Vanderbilt Law Review

Article Title

The Form of Wills


Ernst Rabel

First Page



"Yielding Place to New: Rest Versus Motion in the Conflict of Laws"' Under this headline Herbert F. Goodrich, the eminent leader, recently reviewed improvements of judicial attitudes. Concluding his stimulating essay, he states that "motion and rest" must stay balanced; no total codification of uniform conflicts rules will be feasible until our experience is much enhanced. I fully agree. It is also my own impression that conflicts law needs infinitely more study and effort, not only by the courts, but also, and in the first place, by the scholars. But could not the approach toward reasonable and uniform judicial rules be speeded up a bit? Could the partial legislative activity, which Goodrich does not fail to mention, not enjoy more favor with draftsmen and legislatures?

A very small but, in its close limits, rather significant piece of illustration may be offered here.
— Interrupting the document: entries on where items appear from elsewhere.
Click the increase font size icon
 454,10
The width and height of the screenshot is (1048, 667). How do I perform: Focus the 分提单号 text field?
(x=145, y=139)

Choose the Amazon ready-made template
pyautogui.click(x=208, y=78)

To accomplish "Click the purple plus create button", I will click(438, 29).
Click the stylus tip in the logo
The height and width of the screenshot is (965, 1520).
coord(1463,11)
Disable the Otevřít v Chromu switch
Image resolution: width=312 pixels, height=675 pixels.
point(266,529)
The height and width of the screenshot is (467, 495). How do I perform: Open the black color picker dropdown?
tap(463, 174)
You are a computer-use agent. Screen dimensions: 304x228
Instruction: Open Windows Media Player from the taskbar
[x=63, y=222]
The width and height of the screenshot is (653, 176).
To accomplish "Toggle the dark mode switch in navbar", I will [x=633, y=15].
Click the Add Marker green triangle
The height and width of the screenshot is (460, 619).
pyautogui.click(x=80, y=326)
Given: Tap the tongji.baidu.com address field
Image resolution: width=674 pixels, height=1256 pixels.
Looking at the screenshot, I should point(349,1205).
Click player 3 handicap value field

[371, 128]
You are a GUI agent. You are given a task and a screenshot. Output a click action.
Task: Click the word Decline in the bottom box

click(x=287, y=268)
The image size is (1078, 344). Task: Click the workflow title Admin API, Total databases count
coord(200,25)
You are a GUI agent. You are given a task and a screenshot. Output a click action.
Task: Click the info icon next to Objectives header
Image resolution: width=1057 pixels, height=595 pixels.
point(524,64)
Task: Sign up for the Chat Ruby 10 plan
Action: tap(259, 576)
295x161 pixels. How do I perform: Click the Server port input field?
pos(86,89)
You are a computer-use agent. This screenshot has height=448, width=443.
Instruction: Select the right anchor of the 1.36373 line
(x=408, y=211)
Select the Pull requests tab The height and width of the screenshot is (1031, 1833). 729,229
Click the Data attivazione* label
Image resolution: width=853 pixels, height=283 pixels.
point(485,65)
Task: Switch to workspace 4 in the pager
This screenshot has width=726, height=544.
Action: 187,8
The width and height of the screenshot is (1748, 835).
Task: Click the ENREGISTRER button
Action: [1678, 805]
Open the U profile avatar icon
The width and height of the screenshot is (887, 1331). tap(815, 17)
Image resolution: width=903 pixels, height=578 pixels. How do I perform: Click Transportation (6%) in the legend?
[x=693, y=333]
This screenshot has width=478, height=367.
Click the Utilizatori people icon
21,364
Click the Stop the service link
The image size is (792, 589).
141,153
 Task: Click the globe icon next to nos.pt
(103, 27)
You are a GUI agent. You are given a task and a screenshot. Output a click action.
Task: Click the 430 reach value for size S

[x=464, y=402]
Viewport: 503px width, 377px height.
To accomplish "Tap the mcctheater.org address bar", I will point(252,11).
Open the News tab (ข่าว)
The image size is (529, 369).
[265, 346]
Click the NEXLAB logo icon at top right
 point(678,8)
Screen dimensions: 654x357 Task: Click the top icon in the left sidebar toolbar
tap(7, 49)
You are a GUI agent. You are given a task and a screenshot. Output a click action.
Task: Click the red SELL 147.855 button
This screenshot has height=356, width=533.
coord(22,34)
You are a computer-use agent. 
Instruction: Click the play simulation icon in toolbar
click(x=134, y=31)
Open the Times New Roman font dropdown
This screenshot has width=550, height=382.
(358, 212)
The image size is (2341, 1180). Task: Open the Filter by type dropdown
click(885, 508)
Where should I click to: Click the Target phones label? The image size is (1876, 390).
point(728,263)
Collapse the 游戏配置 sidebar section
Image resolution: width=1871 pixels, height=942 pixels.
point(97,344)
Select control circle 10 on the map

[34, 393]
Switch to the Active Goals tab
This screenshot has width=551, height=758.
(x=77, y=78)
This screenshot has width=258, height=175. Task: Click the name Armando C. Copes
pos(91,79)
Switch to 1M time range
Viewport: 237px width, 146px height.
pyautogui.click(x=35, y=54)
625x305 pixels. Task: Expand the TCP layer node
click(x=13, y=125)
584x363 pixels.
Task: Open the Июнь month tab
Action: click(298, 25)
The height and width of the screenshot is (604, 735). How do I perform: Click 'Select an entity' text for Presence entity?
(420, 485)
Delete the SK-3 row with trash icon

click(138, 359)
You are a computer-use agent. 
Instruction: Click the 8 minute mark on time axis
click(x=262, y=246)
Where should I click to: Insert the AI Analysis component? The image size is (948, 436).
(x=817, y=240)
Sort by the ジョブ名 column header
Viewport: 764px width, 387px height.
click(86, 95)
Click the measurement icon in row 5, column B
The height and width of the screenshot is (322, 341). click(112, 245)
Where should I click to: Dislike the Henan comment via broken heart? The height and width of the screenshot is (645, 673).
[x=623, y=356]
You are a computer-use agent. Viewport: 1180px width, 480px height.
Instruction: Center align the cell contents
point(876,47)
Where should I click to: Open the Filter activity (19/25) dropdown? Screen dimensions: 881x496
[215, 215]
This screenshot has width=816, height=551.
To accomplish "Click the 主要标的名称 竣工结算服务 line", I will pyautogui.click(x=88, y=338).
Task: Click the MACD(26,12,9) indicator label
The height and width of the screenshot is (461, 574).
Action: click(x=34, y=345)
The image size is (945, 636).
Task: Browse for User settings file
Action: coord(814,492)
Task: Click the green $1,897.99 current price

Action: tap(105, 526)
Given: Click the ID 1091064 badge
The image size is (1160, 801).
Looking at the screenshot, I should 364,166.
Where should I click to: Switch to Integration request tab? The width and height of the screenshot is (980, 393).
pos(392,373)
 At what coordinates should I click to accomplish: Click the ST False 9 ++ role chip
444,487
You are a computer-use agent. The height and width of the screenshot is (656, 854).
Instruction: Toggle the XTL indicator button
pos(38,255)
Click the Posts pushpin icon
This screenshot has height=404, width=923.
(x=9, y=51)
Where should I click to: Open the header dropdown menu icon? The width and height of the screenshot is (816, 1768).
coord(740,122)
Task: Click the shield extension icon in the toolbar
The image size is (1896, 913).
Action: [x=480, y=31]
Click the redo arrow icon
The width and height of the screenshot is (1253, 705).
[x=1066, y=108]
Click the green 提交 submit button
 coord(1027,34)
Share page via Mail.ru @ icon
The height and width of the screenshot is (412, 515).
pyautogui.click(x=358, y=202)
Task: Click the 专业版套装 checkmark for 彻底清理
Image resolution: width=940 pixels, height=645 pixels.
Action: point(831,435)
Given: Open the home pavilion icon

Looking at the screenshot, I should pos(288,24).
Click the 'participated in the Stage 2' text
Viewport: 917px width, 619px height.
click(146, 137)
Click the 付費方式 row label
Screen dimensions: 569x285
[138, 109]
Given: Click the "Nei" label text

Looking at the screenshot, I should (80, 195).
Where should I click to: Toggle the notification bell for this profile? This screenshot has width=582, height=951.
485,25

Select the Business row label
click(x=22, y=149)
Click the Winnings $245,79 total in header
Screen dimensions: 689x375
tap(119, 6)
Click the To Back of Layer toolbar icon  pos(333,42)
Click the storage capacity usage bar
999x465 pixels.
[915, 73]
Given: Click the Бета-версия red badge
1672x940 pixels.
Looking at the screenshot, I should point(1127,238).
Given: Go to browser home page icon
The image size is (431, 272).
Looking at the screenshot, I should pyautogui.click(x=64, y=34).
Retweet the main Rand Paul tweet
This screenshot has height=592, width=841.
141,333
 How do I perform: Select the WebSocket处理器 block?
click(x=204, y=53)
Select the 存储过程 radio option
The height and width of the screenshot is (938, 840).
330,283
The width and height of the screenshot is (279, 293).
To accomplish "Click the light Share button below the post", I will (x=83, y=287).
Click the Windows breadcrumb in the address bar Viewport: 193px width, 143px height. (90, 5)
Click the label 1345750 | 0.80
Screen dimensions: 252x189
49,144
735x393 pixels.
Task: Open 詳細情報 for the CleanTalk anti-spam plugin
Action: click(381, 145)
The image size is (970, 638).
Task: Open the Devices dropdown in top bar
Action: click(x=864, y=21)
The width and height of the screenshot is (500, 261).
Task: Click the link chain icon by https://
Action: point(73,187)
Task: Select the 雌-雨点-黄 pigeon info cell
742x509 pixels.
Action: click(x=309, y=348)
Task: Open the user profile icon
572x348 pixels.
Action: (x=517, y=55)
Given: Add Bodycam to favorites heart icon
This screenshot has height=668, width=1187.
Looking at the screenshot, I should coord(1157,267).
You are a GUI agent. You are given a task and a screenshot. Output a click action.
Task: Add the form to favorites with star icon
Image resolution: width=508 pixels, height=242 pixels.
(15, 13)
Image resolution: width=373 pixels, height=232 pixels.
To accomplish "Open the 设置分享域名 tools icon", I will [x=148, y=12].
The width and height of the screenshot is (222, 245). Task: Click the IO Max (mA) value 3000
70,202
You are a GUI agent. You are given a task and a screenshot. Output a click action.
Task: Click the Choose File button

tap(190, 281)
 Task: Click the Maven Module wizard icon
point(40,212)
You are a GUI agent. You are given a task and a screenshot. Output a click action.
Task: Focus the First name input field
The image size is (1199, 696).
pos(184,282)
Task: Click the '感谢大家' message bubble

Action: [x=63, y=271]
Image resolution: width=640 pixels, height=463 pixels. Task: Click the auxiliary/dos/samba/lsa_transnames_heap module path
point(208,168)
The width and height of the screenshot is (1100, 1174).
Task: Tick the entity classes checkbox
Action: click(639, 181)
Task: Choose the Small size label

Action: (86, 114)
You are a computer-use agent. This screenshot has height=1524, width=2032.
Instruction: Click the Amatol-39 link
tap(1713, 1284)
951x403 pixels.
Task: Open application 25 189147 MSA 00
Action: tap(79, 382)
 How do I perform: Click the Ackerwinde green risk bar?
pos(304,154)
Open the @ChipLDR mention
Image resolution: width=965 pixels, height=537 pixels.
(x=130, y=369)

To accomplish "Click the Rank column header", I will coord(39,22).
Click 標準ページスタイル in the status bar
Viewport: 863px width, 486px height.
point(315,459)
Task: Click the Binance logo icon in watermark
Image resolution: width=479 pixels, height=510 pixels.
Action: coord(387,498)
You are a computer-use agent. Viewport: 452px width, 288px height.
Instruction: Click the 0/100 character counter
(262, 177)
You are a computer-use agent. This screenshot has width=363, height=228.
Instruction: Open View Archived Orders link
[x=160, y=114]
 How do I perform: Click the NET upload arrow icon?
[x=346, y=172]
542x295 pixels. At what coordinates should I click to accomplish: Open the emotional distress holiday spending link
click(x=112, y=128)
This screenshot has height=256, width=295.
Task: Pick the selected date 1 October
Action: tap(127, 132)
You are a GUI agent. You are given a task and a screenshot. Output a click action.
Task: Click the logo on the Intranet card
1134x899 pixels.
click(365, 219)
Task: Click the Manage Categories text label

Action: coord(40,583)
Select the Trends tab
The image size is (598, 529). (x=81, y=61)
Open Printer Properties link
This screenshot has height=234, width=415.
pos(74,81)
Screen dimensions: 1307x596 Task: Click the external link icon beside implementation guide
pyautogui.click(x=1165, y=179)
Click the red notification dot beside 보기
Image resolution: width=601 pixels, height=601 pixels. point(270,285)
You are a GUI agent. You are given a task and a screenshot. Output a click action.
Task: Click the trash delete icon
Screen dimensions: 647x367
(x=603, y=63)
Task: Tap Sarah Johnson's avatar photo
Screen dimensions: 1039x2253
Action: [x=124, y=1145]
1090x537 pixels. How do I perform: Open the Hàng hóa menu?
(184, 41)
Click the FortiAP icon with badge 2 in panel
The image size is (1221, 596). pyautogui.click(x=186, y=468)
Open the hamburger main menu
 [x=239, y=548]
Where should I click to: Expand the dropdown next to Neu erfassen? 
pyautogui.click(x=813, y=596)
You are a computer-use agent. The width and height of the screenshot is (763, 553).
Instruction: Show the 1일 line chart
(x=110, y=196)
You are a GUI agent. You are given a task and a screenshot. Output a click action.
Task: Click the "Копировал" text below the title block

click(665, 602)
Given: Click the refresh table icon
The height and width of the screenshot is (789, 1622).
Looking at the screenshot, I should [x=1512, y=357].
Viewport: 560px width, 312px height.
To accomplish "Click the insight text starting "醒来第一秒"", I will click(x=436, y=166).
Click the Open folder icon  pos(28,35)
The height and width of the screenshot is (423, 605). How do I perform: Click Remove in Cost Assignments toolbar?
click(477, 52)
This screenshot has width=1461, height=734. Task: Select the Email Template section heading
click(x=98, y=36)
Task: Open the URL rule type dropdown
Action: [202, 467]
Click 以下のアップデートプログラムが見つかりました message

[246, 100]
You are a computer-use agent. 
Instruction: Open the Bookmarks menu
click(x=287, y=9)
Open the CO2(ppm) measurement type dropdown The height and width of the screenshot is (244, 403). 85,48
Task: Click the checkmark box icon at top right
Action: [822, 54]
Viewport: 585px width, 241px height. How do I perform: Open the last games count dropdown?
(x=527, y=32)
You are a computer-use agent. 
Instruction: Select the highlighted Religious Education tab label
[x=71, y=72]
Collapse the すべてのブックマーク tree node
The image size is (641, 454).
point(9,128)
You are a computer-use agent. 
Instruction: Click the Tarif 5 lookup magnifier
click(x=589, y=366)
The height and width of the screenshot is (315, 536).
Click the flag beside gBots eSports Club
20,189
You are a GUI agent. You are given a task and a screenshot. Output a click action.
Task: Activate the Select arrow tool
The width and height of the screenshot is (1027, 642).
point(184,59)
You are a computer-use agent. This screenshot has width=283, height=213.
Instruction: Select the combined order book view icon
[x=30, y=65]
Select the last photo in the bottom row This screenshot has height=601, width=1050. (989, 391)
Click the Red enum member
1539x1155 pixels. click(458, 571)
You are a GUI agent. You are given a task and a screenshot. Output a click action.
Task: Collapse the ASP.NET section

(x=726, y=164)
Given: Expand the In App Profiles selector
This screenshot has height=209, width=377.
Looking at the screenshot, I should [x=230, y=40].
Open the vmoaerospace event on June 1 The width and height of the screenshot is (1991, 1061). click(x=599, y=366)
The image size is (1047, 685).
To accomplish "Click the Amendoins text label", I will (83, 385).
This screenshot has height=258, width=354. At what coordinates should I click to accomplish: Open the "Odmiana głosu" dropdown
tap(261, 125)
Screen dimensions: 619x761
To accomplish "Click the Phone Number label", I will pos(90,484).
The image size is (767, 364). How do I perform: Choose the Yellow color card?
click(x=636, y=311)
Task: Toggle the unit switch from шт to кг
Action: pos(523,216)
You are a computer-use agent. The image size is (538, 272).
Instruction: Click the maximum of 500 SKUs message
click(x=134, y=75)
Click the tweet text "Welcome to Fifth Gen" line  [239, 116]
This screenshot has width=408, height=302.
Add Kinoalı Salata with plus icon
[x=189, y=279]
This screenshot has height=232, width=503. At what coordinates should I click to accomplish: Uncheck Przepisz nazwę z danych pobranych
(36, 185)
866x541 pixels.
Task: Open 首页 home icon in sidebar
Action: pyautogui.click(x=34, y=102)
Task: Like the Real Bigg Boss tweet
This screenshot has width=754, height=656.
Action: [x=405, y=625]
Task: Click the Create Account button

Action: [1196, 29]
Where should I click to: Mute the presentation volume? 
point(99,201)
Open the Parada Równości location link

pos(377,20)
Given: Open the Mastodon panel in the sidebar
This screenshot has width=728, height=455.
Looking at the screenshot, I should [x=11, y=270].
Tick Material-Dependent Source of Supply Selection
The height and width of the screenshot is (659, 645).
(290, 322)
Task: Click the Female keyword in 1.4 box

When the National Conference of Commissioners on Uniform State Laws was founded in 1892, practically their first work was the drafting of an act relating to the execution of wills. The wording was identical with the text agreed upon in 18963 and again with that promulgated in 1910 as the Uniform Wills Act, Foreign Executed. Among the many subsequent uniform bills this is a "rara avis", belonging to the "conflictual" kind. It provided that wills executed in a foreign state in a manner recognized at the forum or at the testator's domicil should be considered as if they were executed in the mode of the forum. This rule extended to interests in land.